- _Goal_:
Arrange the lines from the one containing "Screen dimensions: 422x351" through the one containing "Action: pos(420,37)" as a Markdown table with the columns No. and Line, skipping any blank lines.

# START OF Input material

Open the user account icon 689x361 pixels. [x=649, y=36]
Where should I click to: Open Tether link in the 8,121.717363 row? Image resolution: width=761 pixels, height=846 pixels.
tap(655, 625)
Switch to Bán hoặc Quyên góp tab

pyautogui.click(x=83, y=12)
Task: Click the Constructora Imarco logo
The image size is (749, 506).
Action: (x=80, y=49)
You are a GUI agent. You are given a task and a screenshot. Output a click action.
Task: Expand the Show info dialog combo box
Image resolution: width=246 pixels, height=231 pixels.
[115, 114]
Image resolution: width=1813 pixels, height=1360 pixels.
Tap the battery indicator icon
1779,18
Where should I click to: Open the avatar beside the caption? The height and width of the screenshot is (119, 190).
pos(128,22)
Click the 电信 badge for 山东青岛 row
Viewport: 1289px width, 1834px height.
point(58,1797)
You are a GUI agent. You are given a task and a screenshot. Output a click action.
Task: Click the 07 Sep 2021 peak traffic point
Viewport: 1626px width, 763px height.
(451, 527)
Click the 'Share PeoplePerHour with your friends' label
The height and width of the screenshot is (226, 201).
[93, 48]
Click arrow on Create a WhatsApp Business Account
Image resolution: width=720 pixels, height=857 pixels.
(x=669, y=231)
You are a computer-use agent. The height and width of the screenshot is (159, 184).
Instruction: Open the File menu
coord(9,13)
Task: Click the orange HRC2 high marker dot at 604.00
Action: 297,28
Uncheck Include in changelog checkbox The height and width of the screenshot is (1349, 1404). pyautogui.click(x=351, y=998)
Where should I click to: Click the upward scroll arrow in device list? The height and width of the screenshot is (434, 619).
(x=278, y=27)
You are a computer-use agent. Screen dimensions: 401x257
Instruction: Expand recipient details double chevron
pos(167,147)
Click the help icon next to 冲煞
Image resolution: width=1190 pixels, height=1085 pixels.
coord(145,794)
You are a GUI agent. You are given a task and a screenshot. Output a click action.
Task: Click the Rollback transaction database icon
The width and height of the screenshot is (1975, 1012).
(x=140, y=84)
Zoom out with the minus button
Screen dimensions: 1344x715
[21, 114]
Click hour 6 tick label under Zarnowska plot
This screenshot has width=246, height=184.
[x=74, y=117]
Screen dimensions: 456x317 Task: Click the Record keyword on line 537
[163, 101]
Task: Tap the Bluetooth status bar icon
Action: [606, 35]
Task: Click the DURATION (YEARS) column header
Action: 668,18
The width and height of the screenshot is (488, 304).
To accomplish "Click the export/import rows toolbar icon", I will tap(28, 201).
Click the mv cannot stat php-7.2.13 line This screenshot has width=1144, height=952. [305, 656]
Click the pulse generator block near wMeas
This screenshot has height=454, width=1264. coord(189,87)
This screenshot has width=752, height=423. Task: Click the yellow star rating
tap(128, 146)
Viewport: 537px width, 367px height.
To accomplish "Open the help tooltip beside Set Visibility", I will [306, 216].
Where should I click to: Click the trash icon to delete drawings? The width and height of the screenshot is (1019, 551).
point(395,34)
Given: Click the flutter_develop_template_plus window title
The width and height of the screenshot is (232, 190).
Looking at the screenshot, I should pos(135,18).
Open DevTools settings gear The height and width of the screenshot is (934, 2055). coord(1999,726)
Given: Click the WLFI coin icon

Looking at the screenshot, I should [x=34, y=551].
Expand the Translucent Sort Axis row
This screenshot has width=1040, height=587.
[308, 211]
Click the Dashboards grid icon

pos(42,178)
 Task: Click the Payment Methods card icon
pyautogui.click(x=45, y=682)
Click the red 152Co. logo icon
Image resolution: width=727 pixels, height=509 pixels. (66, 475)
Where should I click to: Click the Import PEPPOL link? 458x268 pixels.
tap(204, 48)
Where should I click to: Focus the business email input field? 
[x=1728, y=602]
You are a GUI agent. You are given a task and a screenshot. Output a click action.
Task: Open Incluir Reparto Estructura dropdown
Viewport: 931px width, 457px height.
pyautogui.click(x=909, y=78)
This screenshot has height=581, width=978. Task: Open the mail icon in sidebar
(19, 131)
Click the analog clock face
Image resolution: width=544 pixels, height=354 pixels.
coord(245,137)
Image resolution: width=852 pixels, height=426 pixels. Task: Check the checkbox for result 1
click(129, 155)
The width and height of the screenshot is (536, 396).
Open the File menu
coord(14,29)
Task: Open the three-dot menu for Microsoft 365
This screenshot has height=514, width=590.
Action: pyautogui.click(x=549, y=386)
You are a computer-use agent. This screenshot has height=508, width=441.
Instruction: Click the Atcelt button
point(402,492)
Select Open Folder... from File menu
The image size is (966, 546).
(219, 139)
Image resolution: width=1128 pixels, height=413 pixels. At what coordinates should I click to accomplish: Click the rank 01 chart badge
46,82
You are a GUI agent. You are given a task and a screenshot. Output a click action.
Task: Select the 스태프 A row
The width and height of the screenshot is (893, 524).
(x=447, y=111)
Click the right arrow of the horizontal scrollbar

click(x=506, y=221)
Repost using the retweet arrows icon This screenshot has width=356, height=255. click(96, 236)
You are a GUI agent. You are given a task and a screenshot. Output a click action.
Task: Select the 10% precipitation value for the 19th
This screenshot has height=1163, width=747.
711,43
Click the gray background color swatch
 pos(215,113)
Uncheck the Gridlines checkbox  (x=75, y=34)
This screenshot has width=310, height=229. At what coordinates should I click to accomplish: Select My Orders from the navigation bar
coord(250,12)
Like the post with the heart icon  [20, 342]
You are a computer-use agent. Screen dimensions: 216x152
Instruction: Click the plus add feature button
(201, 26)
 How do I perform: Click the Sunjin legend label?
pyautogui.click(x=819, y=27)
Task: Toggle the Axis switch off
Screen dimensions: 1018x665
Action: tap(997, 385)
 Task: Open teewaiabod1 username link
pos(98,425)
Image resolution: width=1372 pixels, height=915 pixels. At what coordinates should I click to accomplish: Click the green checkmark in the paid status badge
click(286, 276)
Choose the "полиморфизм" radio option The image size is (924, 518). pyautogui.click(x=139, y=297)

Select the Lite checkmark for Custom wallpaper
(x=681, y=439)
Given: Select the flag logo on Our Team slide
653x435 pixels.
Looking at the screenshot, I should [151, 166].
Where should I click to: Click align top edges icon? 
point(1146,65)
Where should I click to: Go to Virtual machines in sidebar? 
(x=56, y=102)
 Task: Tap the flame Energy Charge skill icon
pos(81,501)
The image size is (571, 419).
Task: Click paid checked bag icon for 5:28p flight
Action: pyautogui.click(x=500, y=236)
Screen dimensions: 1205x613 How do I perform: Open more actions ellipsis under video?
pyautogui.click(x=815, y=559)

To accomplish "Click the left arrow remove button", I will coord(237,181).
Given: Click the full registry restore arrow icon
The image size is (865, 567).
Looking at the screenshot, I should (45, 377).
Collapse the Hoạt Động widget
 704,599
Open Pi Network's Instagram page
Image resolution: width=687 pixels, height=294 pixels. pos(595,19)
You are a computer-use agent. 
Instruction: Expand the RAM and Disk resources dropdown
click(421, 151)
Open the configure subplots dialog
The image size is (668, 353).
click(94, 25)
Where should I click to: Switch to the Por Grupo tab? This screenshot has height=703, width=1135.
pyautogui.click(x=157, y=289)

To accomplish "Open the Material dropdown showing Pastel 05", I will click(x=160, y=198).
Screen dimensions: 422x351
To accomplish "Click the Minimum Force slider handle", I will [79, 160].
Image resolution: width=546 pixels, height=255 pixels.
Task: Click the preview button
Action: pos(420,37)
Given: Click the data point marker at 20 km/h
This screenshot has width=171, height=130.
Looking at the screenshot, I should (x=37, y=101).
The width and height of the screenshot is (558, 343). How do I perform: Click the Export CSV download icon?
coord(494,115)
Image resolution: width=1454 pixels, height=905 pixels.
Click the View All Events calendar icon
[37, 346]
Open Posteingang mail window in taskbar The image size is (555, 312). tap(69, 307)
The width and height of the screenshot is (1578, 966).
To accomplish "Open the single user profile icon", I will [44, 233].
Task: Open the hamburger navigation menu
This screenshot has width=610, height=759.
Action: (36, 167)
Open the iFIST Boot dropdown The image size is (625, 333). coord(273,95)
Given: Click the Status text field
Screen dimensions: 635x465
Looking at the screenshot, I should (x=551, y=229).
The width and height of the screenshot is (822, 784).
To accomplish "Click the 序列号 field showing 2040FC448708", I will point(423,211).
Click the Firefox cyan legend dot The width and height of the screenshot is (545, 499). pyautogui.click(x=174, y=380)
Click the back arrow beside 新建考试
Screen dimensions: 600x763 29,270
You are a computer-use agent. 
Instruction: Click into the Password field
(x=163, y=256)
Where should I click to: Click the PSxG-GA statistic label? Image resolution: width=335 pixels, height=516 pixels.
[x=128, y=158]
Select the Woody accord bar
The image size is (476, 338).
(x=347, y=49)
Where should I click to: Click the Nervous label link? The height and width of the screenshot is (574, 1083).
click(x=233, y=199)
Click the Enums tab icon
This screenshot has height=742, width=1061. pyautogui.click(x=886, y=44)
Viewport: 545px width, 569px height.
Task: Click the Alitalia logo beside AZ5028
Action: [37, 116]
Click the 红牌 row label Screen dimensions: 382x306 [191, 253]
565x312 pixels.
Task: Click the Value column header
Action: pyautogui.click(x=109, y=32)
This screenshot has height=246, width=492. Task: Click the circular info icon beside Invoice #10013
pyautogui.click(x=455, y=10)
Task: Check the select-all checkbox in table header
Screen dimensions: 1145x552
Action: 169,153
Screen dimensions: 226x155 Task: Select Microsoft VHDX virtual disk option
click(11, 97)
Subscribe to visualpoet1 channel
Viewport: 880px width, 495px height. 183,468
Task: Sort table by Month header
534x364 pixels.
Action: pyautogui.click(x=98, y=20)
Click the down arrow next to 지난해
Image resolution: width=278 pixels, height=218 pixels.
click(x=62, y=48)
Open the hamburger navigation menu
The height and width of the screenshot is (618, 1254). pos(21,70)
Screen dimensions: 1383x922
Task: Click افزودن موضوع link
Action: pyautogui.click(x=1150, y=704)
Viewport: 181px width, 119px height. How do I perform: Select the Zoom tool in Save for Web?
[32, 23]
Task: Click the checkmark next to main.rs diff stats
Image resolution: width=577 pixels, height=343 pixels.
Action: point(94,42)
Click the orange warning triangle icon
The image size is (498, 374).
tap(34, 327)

# END OF Input material

- _Solution to the exercise_:
| No. | Line |
|---|---|
| 1 | Screen dimensions: 422x351 |
| 2 | To accomplish "Click the Minimum Force slider handle", I will [79, 160]. |
| 3 | Image resolution: width=546 pixels, height=255 pixels. |
| 4 | Task: Click the preview button |
| 5 | Action: pos(420,37) |